Le cas qui alarme encore plus est celui du jeune Abdessamad Haydour, condamné à 3 ans de prison ferme, assortie d’une amende de 10 000 DH pour insulte à la personne du roi. «Ce verdict est trop agressif. C’est inacceptable !», clame Mme Riyadi. «Tous les chefs d’Etat du monde se font insulter et ce n’est pas ainsi qu’on traite les gens dans un pays démocratique», déclare-t-elle. Faisant allusion à la nouvelle constitution, elle poursuit : «on nous a chanté que les choses avaient changé, que le roi n’était plus une personne sacrée, on a parlé de liberté d’expression…et on vit encore des choses de ce genre.
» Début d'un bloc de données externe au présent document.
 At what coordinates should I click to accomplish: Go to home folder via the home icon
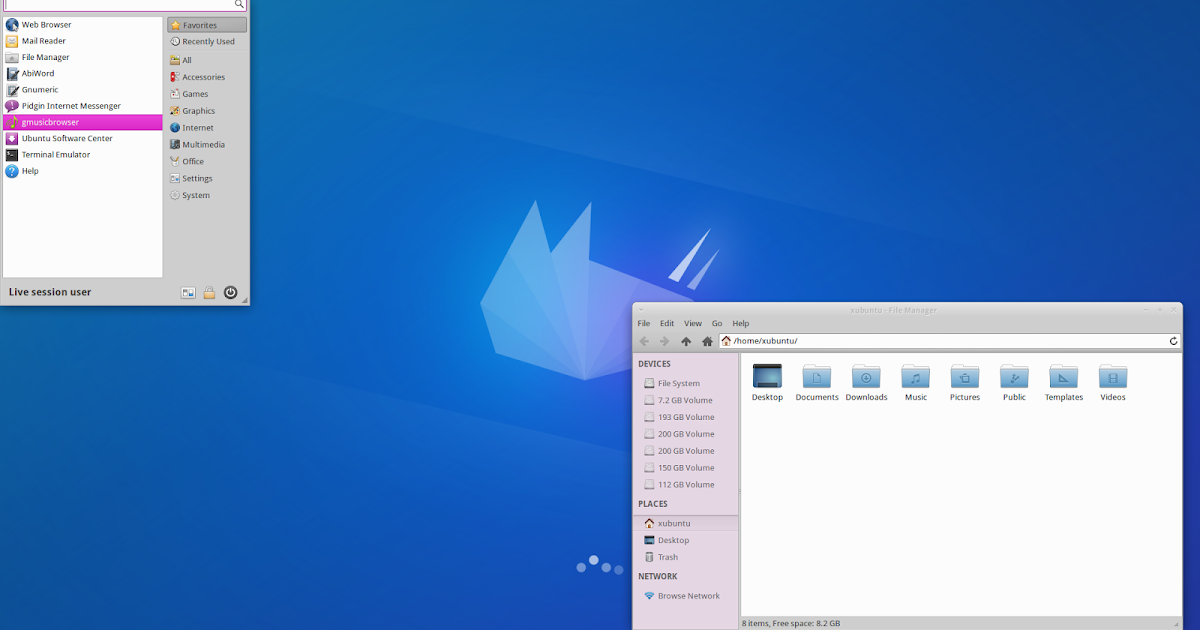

Voilà la preuve que rien n’a changé», assure Mme Riyadi.
«Réfléchir à des solutions»
Le ministre de l’Intérieur, Mohand Laenser, considère que les évènements survenus à Taza ont été «démesurément amplifiés, particulièrement par les médias électroniques», rapporte l’Economiste. «L’exécutif a mis sur pied une commission composée de responsables gouvernementaux, d’élus et de représentants des habitants en vue de résoudre les problèmes pressants et de réfléchir à des solutions idoines aux problématiques sociales de Taza», a déclaré M.Laenser.
Le ministre de la Justice, Mustapha Ramid, a annoncé que les autorités judiciaires chargées d’enquêter sur les évènements de Taza ont fait preuve de beaucoup de retenue. «Il n’ont procédé aux arrestations, qui étaient limitées, que lorsqu’il y avait assez des preuves (témoins et enregistrements vidéo notamment), l’objectif étant de garantir des procès équitables», a-t-il déclaré. Ce dernier a «déploré le fait que la culture de protestation pacifique ait cédé la place à des pratiques violentes, préconisant pour y remédier, l’ouverture d’un débat national incluant toutes les composantes de la société».
A cela, Khadija Riyadi répond que ces jeunes ont compris que la manifestation pacifique ne paye pas, puisqu’elle laisse les autorités indifférentes. Même si les méthodes employées semblent ne pas trouver un écho favorable auprès des hommes du pouvoir, Mme Riyadi soutient : «les autorités locales et gouvernementales ne les écoutent pas. Soit ils feignent de vouloir répondre à leurs doléances, soit ils font des promesses qu’ils n’honorent jamais. Ce sont eux qui peuvent trouver des solutions et non les gens pauvres qui n’ont absolument rien».
Jusqu’auboutistes
Faisant allusion aux interventions policières, Nourredine Saadi, qui se dit appartenir au Mouvement du 20 février, dénonce que «ces actes de violence ont été prémédités pour casser le mouvement pacifiste du 20 février et surtout ses membres actifs». «Nous sommes solidaires avec tous les militants dès lors qu’ils respectent nos principes, qui sont la lutte contre la corruption et un plus grand assainissement de la vie publique», assure-t-il.
Le mouvement projette de poursuivre les manifestations dans plusieurs autres villes du pays. Ils se sont regroupés récemment à l’ancienne Medina de Casablanca pour lancer l’appel à manifestation.